Laramie County D.A.: Some Cases Are ‘Falling Through The Cracks’
Laramie County District Attorney Jeremiah Sandburg says some criminal cases in the county are not being prosecuted because his office just doesn't have the needed manpower.
He also says that while that situation isn't new, it is likely to get worse over the next few years. Sandburg says in his last budget request to state lawmakers, he asked for funding for 25 positions in his office but was given the money for only 19.
Wyoming District Attorneys are funded through the state, unlike County Attorneys, who are funded by county governments. Wyoming lawmakers have been struggling for several years with declining revenues caused by a downturn in the state's energy industries.
Sandburg says the problems with lack of manpower in the District Attorney's office and the result that some cases don't get prosecuted go back to at least 2005 when then-District Attorney Jon Forewood ran up against the same kind of manpower challenges.
He says currently some of his attorneys are working 70-80 hours a week but are still not able to handle every case that comes to his office. He says the situation is further complicated by the fact that some of his staff is made up of hourly employees who are capped at no more than 40 hours a week.
Sandburg says his office tries to give top priority to violent crimes, especially those committed against children, the elderly and other especially vulnerable victims. He says that means if his office is presented with the choice of handling the theft of an item like a bicycle as opposed to a child abuse case, the abuse case will get priority.

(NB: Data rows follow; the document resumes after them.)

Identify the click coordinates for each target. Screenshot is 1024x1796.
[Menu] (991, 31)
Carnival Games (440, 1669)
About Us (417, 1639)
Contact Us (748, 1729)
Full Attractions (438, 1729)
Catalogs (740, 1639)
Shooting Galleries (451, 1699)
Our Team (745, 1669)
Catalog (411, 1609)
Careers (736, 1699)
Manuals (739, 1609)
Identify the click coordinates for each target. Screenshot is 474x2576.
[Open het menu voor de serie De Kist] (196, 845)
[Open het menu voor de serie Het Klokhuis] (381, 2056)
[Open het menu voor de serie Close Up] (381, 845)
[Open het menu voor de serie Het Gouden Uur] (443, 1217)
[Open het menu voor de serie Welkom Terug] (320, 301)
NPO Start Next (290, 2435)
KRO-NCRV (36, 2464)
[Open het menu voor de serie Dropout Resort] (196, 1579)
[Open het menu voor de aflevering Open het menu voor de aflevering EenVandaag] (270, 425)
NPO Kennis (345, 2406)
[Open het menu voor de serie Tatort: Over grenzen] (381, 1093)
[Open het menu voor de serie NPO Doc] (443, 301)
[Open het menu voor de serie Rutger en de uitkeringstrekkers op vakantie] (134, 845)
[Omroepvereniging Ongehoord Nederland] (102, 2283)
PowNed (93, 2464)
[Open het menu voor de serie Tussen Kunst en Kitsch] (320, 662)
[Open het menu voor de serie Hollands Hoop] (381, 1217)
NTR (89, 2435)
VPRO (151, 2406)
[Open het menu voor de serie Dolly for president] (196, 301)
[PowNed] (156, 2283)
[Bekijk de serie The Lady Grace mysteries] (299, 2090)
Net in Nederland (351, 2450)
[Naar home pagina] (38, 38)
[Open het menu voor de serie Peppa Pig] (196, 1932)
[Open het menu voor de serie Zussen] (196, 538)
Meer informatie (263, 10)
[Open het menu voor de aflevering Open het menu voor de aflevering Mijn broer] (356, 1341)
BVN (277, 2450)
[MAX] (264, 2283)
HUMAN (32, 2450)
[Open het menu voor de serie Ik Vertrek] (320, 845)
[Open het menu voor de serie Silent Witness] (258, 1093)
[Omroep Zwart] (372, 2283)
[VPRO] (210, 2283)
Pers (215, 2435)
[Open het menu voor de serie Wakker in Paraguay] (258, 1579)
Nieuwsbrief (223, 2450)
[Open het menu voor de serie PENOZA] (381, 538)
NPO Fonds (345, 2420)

The D.A. says the situation is likely to get even worse in coming years, as crime from Colorado spreads to Laramie County.
Sandburg says not only his office but the local criminal justice system and the jails are not properly equipped to handle what he sees as a rising tide of crime caused in large part by the legalization of marijuana in Colorado. He also notes that, unlike many counties in Wyoming, Laramie County's population is growing, and more people inevitably leads to more crime.